Example 2-7:  search-token
#include <string.h>
void    markLine(char *, char *, char *);
void    outputLine(char *);
char    *inputLine(void);
int
main(int argc, char **argv)
{
    char copyline[1024];
    char *p, *line, *token, *fieldsep;
    if (argc != 3) {
        outputLine("Usage: search-token token fieldsep");
        exit(1);
    }
    token = argv[1];
    fieldsep = argv[2];
    /*
     * For each line in the input...
     */
    while ((line = inputLine()) != NULL) {
        /*
         * Save a copy of the line.
         */
        strcpy(copyline, line);
        /*
         * Find the first token.
         */
        if ((p = strtok(line, fieldsep)) == NULL)
            continue;
        /*
         * Search through all the tokens.
         */
        do {
            if (strcmp(p, token) == 0) {
                outputLine(copyline);
                markLine(copyline, copyline + (p - line),
                         copyline + (p - line) + strlen(token) - 1);
                outputLine(copyline);
                p = NULL;
            }
            else {
                p = strtok(NULL, fieldsep);
            }
        } while (p != NULL);
    }
    exit(0);
}
       % cat input
       one,two:three,four:five,six
       ten:eight:six:four:two
       two,four:six,eight,ten
       one,two,three,four:five
       % search-token two , < input
       two,four:six,eight,ten
       ^^^                  
       one,two,three,four:five
           ^^^               
       % search-token two : < input
       ten:eight:six:four:two
                          ^^^
       % search-token two ,: < input
       one,two:three,four:five,six
           ^^^                   
       ten:eight:six:four:two
                          ^^^
       two,four:six,eight,ten
       ^^^                  
       one,two,three,four:five
           ^^^               
This example shows the different results obtained on the same input file when you use different field separator characters. Note that when you use both characters together, search-token makes another match that was not possible when using each character individually. Although not shown in this example, you can change the contents of the s2 string in between calls to strtok; for example, to extract a specific field from a line and then extract a subfield from the field.

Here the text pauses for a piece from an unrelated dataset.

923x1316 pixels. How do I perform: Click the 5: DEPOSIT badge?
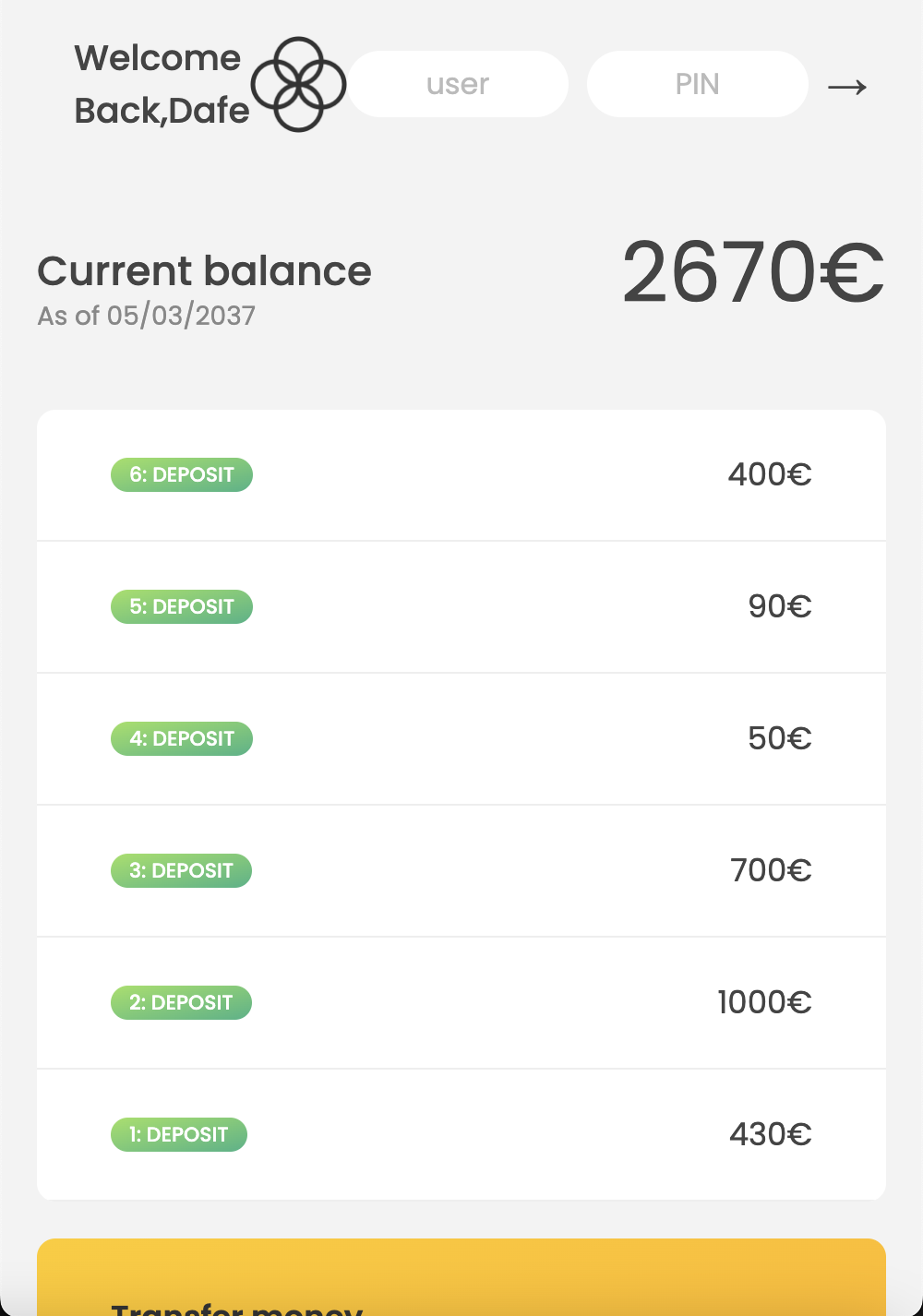point(182,607)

This example also shows the use of the strcpy function discussed earlier. Because strtok destroys the string contained in s1 (by placing nulls into it), search-token makes a copy of the string before searching it, so that it can print it out later. search-token also uses the strcmp function to match the tokens, and the strlen function to tell markLine how to highlight the match.
Non-Standard Character String Functions
All of the functions described up until this point (except strcasecmp and strncasecmp) are specified in the ANSI C standard, and should be present on most modern UNIX systems. However, SVR4 provides a number of additional functions for manipulating character strings that are not part of the ANSI C or POSIX standards. Do not use these functions if portability is an issue, but they may be useful to you otherwise.
You can include all of the functions described in this section in your program by linking with the -lgen library on Solaris 2.x and IRIX 5.x. Hewlett-Packard elected not to include most of these functions in their version of the system.
Searching character strings
The strfind function is similar to strstr, described earlier:
     #include <libgen.h>
     int strfind(const char *s1, const char *s2);
As with strstr, strfind searches the string s1 for the first occurrence of the string s2. However, instead of returning a pointer to the substring, strfind returns the integer offset of the beginning of the substring from the beginning of s1. If it cannot find the substring, strfind returns –1.